Let $Y(\omega)=1_{\omega\geq 4}$. Then, my second question is, what is $\sigma(X,Y)$? In my thought, $\sigma(X,Y)=\{\{\omega\mid (X(\omega),Y(\omega))\in B_1\times B_2\}\mid B_1,B_2\subseteq R\}$. $\sigma(X,Y)=\left\{\{2\},\{5\},\{1,3\},\{4,6\},\{2,5\},\{1,2,3\},\{2,4,6\},\{1,3,5\},\{4,5,6\},\{1,3,4,6\},\{1,2,3,5\},\{2,4,5,6\},\{1,2,3,4,6\},\{1,3,4,5,6\},\Omega\right\}$ Is this true?

Answer 1

I don't beleive you've identified $\ \sigma\left(X\right)\ $ correctly. Consider your expression, $\ X^{-1}\left(B\right) = \{\omega\mid X(\omega)\in B\}\ $, for the elements of $\ \sigma\left(X\right)\ $. This is correct. Strictly speaking, $\ B\ $ should be restricted to be a measurable subset of $\ R\ $, but in this case it makes no difference if you take all subsets of $\ R\ $ to be measurable.

Since the only possible values of $\ X\left(\omega\right)\ $ are $\ 0\ $ and $\ 1\ $, then unless $\ 0\in B\ $ or $\ 1\in B\ $, we must have $\ X^{-1}\left(B\right) = \emptyset\ $. If $\ 0\in B\ $ but $\ 1\not\in B\ $, then $\ X\left(\omega\right)\in B\ $ if and only if $\ \omega= 2, 4, \mbox{ or }\ 6\ $, so $\ X^{-1}\left(B\right) = \left\{2,4,6\right\}\ $. Similarly, if $\ 1\in B\ $ but $\ 0\not\in B\ $, then $\ X^{-1}\left(B\right) = \left\{1,3,5\right\}\ $, and if both $\ 0\in B\ $ and $\ 1\not\in B\ $, then $\ X^{-1}\left(B\right) = \left\{1,2,3,4,5,6\right\}= \Omega\ $, thus giving $\sigma(X)=\{\emptyset,\{1,3,5\},\{2,4,6\},\Omega\}$.
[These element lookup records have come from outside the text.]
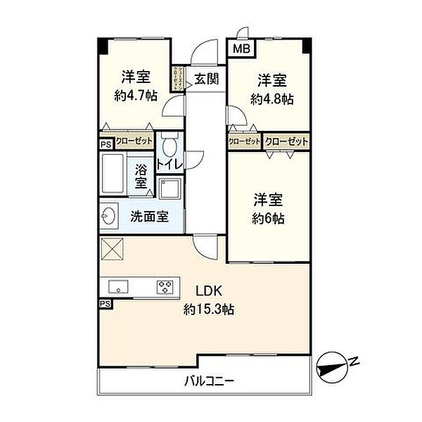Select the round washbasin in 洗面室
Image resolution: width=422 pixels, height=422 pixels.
[x=109, y=216]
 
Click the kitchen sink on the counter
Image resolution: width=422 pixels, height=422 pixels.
[x=117, y=286]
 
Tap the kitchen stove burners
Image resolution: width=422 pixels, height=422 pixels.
[x=165, y=286]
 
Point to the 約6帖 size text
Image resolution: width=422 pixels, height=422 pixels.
[x=269, y=218]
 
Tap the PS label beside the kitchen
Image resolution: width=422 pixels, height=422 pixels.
[x=105, y=303]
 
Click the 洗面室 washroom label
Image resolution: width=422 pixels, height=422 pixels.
[x=149, y=217]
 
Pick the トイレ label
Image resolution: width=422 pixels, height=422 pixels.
[x=170, y=165]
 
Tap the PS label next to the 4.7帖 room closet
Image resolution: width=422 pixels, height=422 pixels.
[x=105, y=143]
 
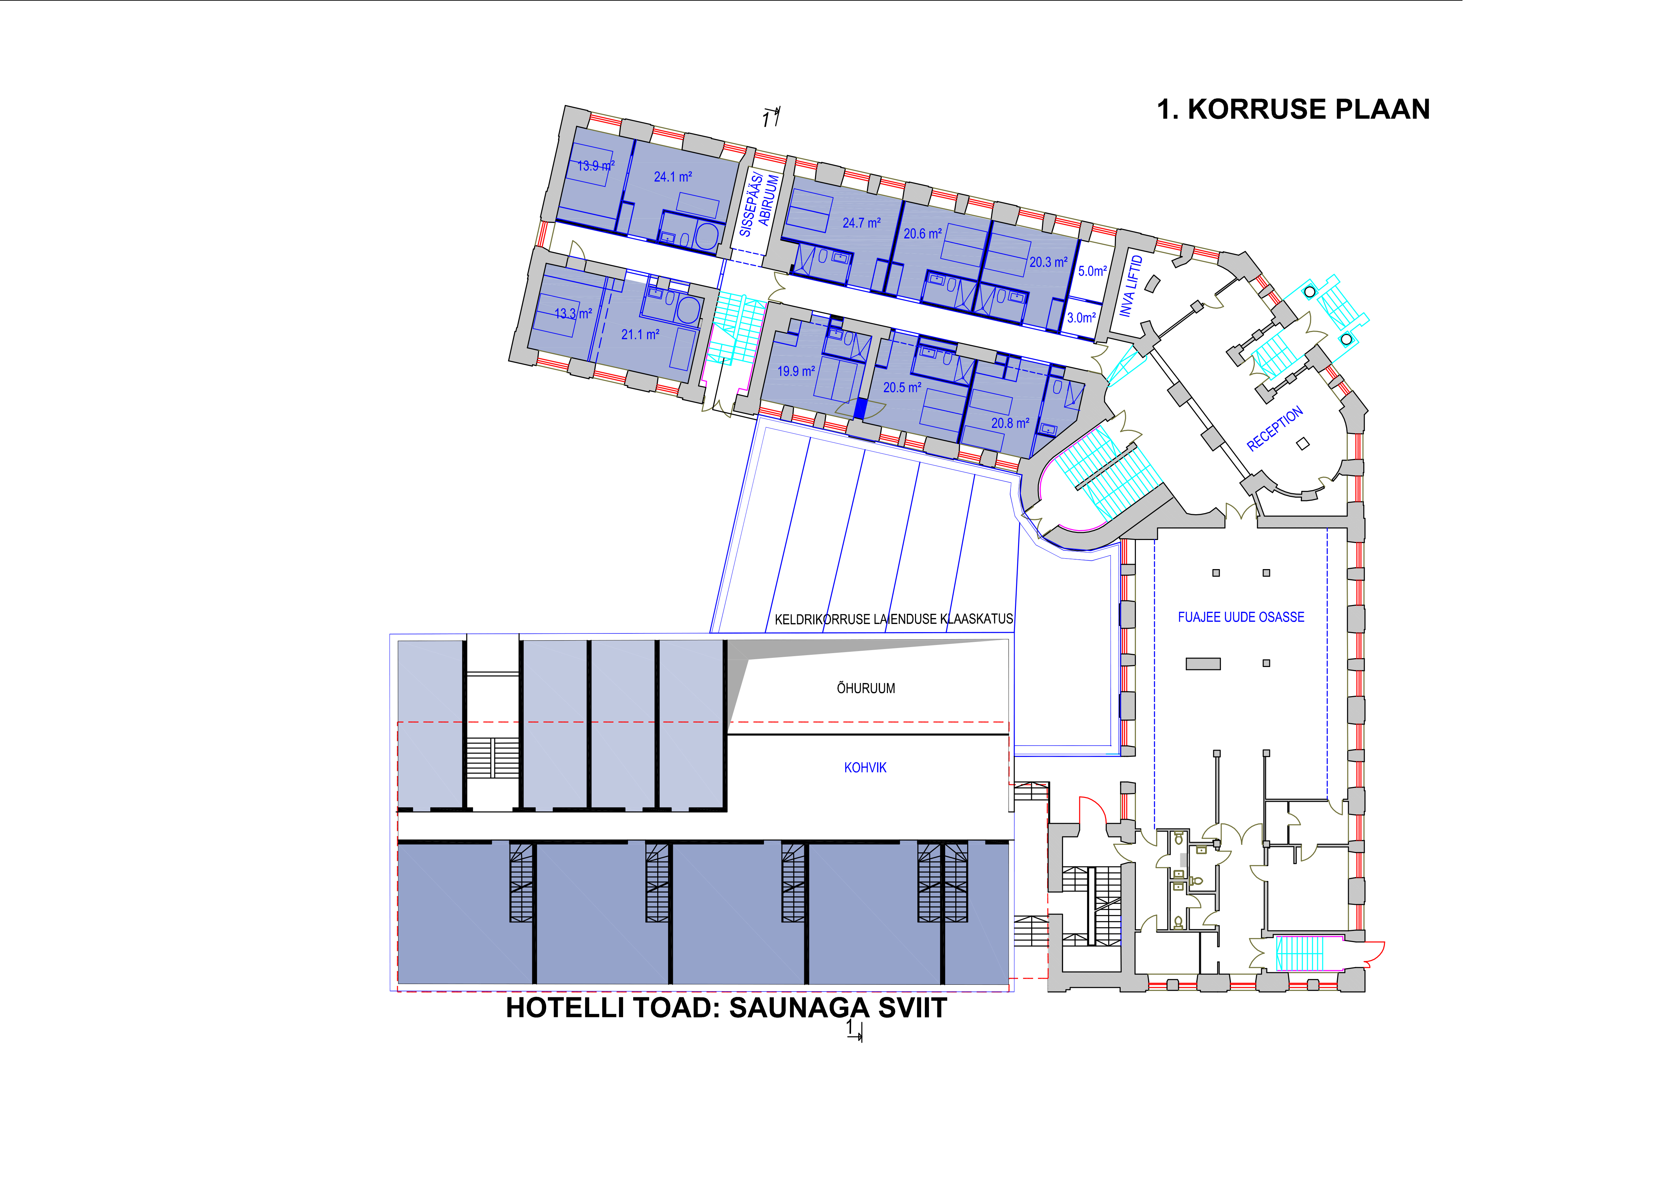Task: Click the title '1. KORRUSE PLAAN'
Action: point(1293,109)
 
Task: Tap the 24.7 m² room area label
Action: point(861,222)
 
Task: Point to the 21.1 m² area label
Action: point(640,334)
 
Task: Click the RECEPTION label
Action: point(1274,429)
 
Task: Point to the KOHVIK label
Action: point(865,767)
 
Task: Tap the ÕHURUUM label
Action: point(866,688)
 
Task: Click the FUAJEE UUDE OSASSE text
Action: point(1241,617)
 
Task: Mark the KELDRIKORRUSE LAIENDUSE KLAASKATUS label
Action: point(893,619)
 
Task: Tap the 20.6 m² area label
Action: point(923,233)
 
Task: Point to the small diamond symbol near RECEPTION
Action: point(1303,443)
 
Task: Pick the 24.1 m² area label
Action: point(672,176)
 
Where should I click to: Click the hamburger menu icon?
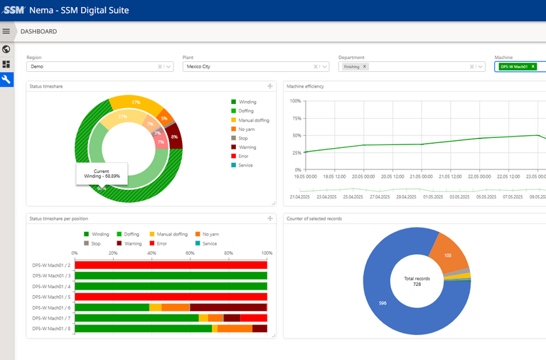pyautogui.click(x=6, y=31)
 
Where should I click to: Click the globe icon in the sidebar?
pyautogui.click(x=6, y=49)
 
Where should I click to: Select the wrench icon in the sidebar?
pyautogui.click(x=6, y=79)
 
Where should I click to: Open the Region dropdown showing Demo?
pyautogui.click(x=92, y=67)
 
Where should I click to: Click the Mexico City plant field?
pyautogui.click(x=249, y=67)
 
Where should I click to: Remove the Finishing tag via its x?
pyautogui.click(x=365, y=67)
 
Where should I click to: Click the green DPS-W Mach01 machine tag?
pyautogui.click(x=513, y=67)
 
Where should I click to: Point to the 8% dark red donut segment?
pyautogui.click(x=174, y=136)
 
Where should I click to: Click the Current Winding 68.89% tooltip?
pyautogui.click(x=102, y=174)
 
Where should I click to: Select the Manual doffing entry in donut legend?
pyautogui.click(x=253, y=120)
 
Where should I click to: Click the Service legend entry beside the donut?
pyautogui.click(x=246, y=165)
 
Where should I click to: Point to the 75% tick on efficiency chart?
pyautogui.click(x=296, y=118)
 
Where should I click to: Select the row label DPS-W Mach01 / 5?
pyautogui.click(x=51, y=297)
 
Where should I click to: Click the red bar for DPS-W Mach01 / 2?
pyautogui.click(x=171, y=265)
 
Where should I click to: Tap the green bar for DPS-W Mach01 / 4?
pyautogui.click(x=171, y=286)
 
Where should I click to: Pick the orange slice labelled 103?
pyautogui.click(x=448, y=255)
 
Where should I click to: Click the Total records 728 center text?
pyautogui.click(x=417, y=281)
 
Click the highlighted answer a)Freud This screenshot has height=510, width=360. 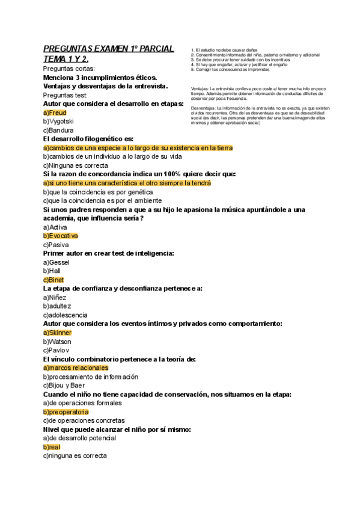coord(55,112)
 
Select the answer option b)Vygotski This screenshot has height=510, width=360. coord(59,121)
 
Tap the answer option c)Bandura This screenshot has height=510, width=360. coord(59,130)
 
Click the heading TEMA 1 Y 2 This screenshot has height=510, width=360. coord(66,59)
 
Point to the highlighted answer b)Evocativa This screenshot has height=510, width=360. coord(61,236)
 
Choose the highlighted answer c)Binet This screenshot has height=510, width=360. coord(53,280)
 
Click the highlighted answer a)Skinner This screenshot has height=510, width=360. coord(58,332)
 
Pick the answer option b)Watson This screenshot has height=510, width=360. coord(57,341)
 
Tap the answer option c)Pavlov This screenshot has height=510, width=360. coord(56,349)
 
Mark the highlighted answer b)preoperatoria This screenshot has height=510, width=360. coord(66,412)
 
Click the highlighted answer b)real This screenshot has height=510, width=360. coord(52,447)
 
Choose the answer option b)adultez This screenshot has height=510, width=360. coord(58,306)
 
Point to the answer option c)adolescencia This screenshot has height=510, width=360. coord(66,315)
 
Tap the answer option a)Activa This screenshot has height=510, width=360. coord(55,227)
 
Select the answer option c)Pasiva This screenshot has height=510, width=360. coord(56,245)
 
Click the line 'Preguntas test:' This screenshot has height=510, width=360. coord(66,95)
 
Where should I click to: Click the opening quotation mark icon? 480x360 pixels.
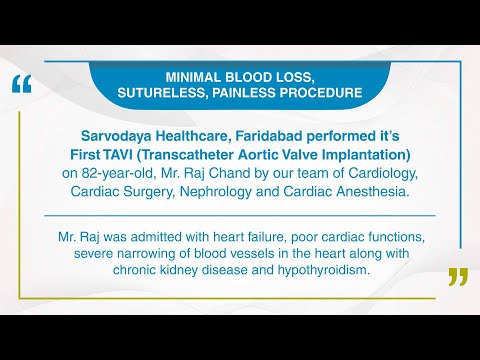pos(21,83)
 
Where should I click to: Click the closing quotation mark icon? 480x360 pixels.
pos(458,276)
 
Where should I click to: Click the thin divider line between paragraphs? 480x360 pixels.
pos(240,214)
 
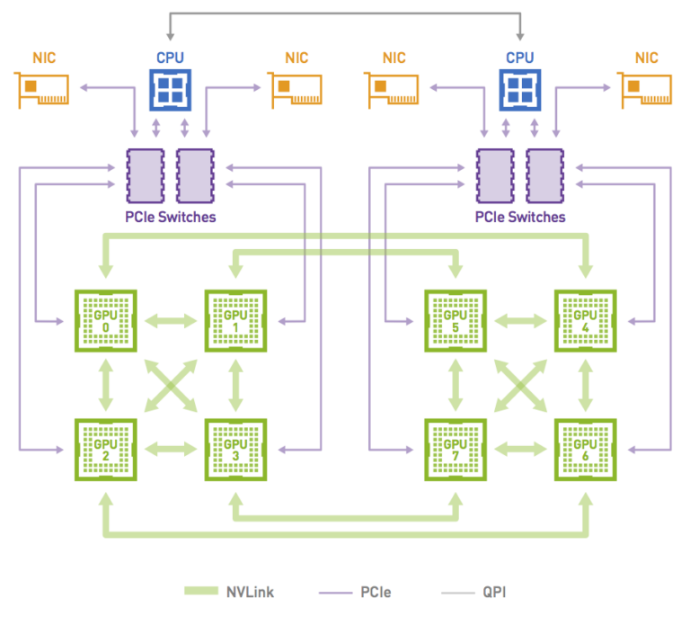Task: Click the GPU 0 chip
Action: point(106,320)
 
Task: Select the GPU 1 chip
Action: point(235,320)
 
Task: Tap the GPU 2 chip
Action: point(106,449)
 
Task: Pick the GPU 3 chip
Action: point(235,449)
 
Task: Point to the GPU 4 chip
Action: point(585,320)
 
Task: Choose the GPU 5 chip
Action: point(456,320)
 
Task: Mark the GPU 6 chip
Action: point(585,449)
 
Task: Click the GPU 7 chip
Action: point(456,449)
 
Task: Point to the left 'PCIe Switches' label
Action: point(171,217)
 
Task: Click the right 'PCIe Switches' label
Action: point(520,217)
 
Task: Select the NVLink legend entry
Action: point(229,592)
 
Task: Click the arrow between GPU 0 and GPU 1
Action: point(171,320)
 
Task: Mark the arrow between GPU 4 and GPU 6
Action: point(585,385)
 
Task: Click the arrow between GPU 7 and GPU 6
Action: point(520,449)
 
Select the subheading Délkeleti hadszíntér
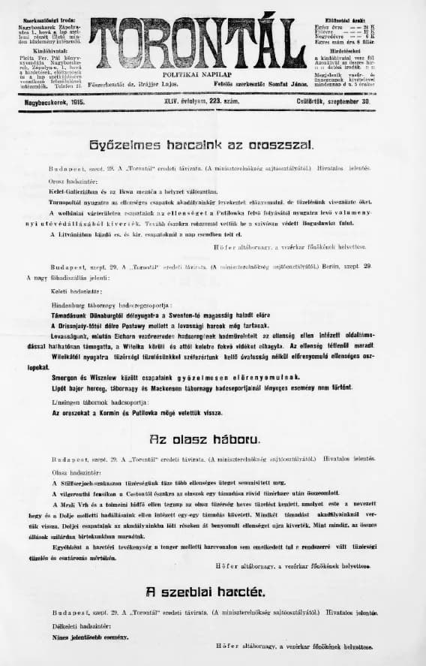tap(83, 626)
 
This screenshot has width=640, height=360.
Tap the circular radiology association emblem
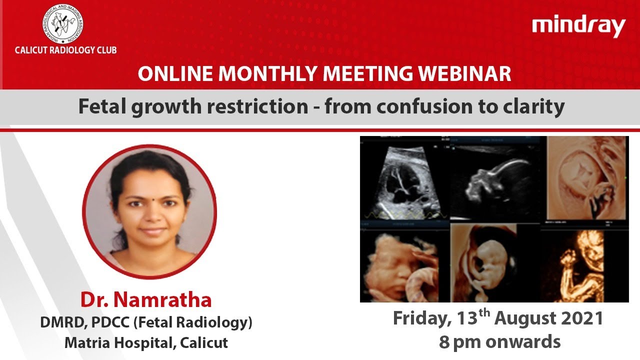(x=63, y=24)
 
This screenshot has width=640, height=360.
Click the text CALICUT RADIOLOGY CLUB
(x=66, y=50)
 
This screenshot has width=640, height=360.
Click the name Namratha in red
(x=162, y=300)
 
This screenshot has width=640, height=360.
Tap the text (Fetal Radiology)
(x=193, y=322)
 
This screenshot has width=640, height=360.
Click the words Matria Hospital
(x=118, y=343)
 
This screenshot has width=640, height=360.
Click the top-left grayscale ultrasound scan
(x=405, y=178)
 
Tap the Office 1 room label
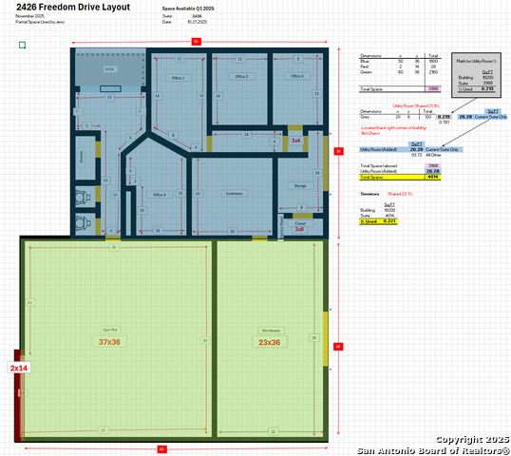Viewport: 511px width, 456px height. [x=177, y=77]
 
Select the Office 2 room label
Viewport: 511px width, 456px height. [x=241, y=76]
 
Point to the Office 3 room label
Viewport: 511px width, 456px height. [x=295, y=76]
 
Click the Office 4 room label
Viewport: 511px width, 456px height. [x=160, y=194]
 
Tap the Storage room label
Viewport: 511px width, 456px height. [x=299, y=186]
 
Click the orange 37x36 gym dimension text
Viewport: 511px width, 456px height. [x=109, y=342]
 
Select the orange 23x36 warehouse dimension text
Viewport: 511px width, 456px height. [x=270, y=342]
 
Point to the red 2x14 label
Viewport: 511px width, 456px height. [x=19, y=367]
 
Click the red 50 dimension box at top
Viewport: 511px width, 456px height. [x=196, y=41]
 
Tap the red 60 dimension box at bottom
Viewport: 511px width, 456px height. [x=161, y=448]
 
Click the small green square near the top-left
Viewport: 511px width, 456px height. [x=22, y=44]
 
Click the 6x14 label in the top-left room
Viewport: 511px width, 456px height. [x=109, y=69]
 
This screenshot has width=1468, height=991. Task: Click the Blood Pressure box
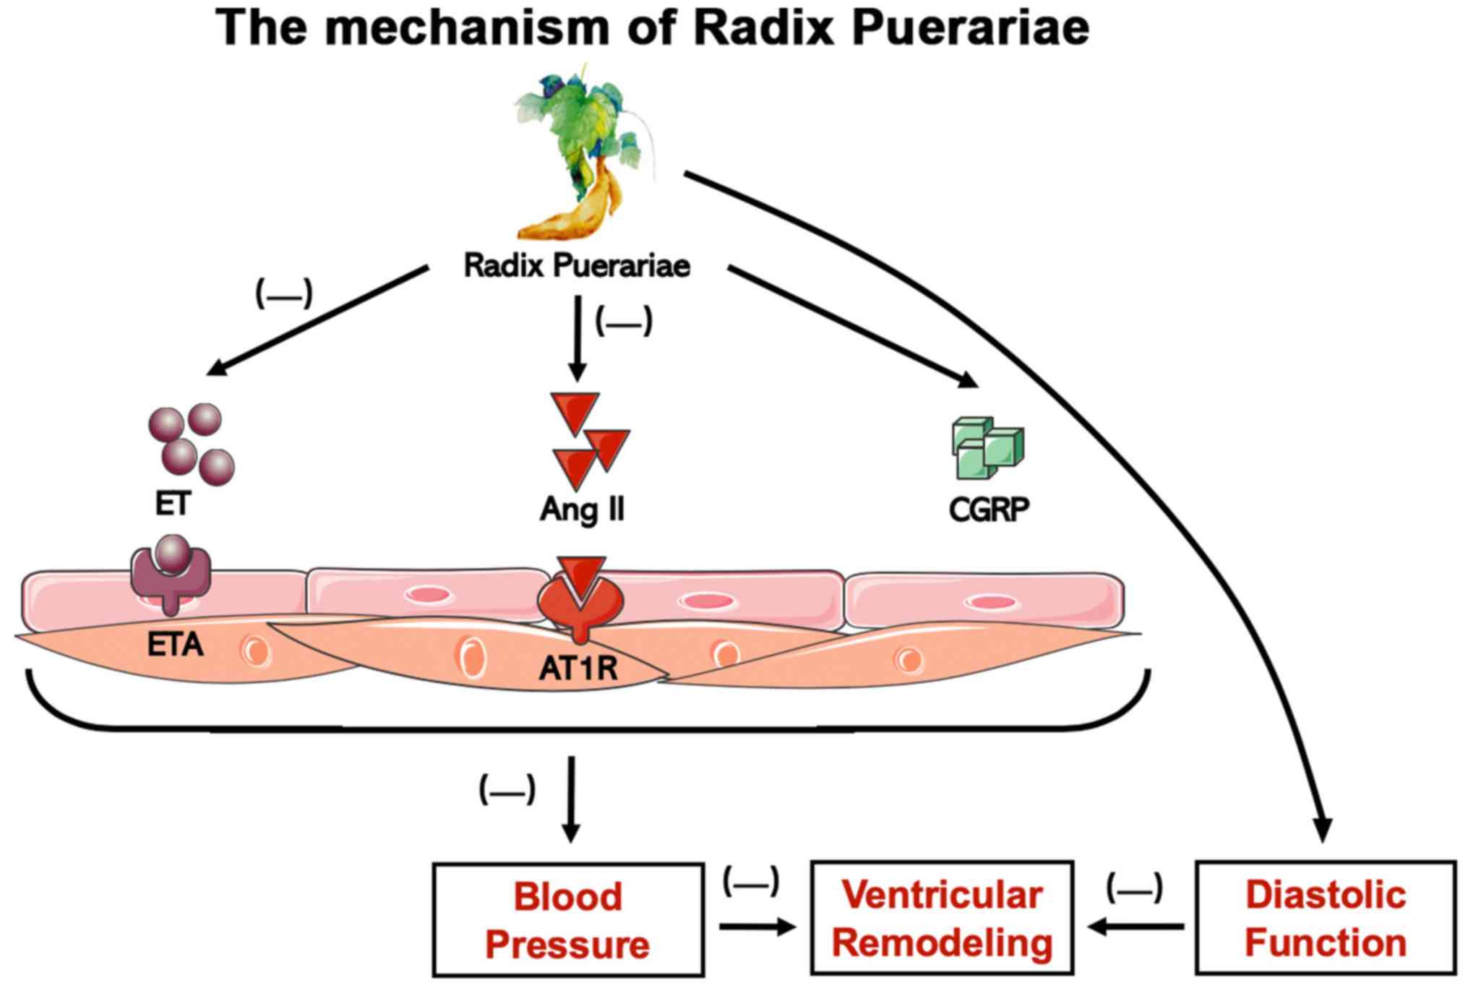(x=568, y=919)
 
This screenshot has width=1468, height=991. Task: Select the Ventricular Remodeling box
(x=942, y=918)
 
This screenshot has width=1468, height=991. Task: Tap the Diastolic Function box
(x=1326, y=918)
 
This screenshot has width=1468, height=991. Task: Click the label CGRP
(x=989, y=510)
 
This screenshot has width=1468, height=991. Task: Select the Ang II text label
(x=583, y=509)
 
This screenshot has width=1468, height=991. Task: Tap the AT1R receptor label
(x=578, y=669)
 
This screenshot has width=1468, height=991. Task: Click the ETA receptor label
(x=176, y=645)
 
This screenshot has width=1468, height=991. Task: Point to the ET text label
(x=173, y=504)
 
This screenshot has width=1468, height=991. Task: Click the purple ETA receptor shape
(x=171, y=578)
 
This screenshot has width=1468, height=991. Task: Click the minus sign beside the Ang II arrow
(x=623, y=322)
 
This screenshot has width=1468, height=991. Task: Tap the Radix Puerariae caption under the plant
(x=577, y=265)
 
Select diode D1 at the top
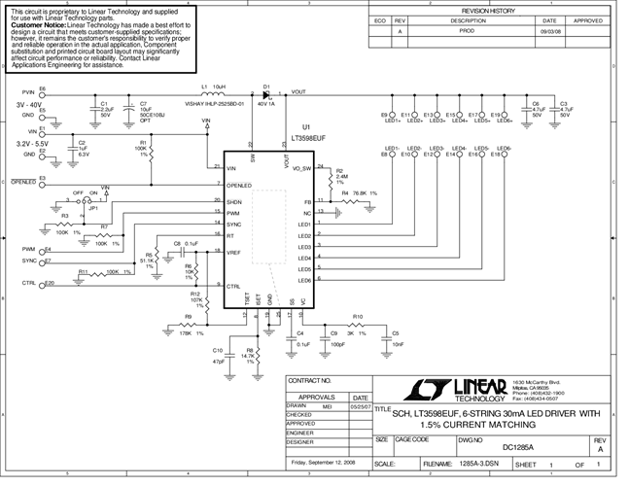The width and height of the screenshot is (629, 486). (267, 93)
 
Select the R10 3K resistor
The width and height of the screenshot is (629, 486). (358, 326)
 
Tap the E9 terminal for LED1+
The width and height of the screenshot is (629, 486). (392, 114)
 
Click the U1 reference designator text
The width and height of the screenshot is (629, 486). (305, 127)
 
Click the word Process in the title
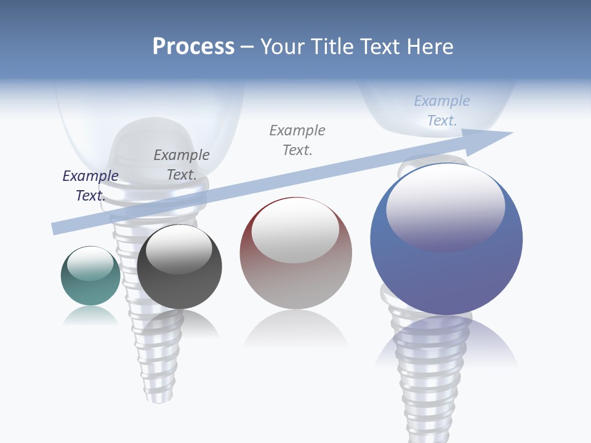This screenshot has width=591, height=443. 193,47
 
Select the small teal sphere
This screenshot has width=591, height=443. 90,276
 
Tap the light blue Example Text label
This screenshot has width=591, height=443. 442,111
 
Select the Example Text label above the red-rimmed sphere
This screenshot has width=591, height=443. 297,140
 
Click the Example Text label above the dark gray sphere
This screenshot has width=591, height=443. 182,165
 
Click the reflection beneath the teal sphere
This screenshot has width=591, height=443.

Your definition of $\ \sigma\left(X,Y\right)\ $ is also not quite correct. It should be \begin{align} \sigma(X&,Y)=\\ &\{\{\omega\mid (X(\omega),Y(\omega))\in B \}\mid B\subseteq R\times R, \mbox{measurable}\}\ . \end{align}That is, the elements of $\ \sigma(X,Y)\ $ are the inverse images not merely of product sets, but all measurable subsets of $\ R\times R\ $. Nevertheless, your list of sets in $\ \sigma(X,Y)\ $ is nearly right. You've inadvertently omitted the empty set from the list

Answer 2

Thanks. The definition of $\sigma(X,Y)$ is $$\{\{(\omega_1,\omega_2)\mid (X(\omega_1),Y(\omega_2))\in B\}\mid B\subseteq R\times R, mesurable\}$$, and for the case $(0,1)\in B$ and others not in $B$, $$\{(2,4),(2,5),(2,6),(4,4),(4,5),(4,6),(6,4),(6,5),(6,6)\}$$. I need to consider $2^4$ cases, like $(0,0)\in B$, $(0,1)\in B$, $(1,0)\notin B$, $(1,1)\in B$..., right?